Objectives Cervical cancer is common in younger women, with risks of surgery for advanced disease including altered body image and psychosexual dysfunction. This specialist technique highlights multidisciplinary management whilst minimising complications.
Methods A 42-year-old female with a stage 1B2 lymph node positive cervical adenocarcinoma managed with primary chemoradiotherapy underwent total pelvic infralevator exenteration for recurrence; with vulval sparing and VRAM reconstruction of the pelvic floor, perineum and neovagina formation.
Results Following preoperative marking and perforating vessel Doppler identification of the anterior abdominal wall; the anterior rectus sheath was preserved to the medial row and exenteration procedure completed with staggered urostomy and ileostomy. The VRAM (including skin, subcutaneous tissue, sheath and muscle) was then completed along the lateral aspect with preservation of the rectus abdominus insertion pedicle including inferior epigastric artery. The flap was rotated to the perineum with tubing of the neovagina and de-epithelization for pelvic floor reconstruction. The abdomen was closed with a vicryl mesh insert.

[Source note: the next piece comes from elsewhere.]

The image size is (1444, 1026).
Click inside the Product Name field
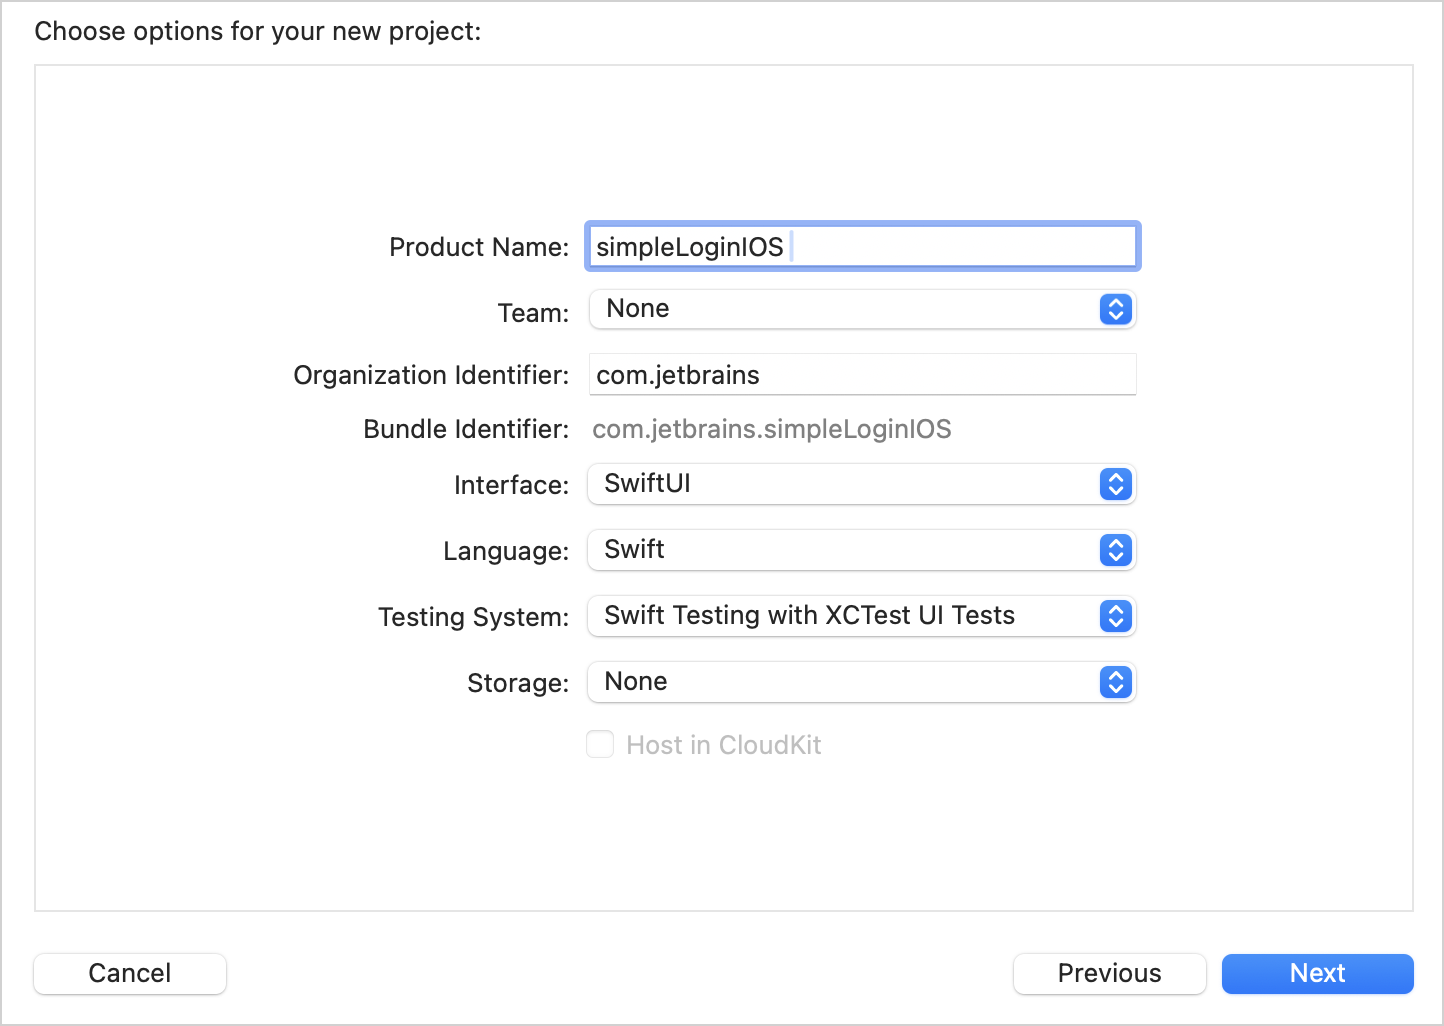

Conclusions VRAM flap provides a reliable blood supply and viable tissue from a non-irradiated site with acceptable scarring. This reduces issues with empty pelvic syndrome and allows for ligation of the internal iliac artery. The patient made an uneventful recovery with retained sensation of the remaining vulva and flap. She continues under surveillance and vaginal mechanical dilation regime. We emphasise preservation of appearance and function in achieving patient satisfaction.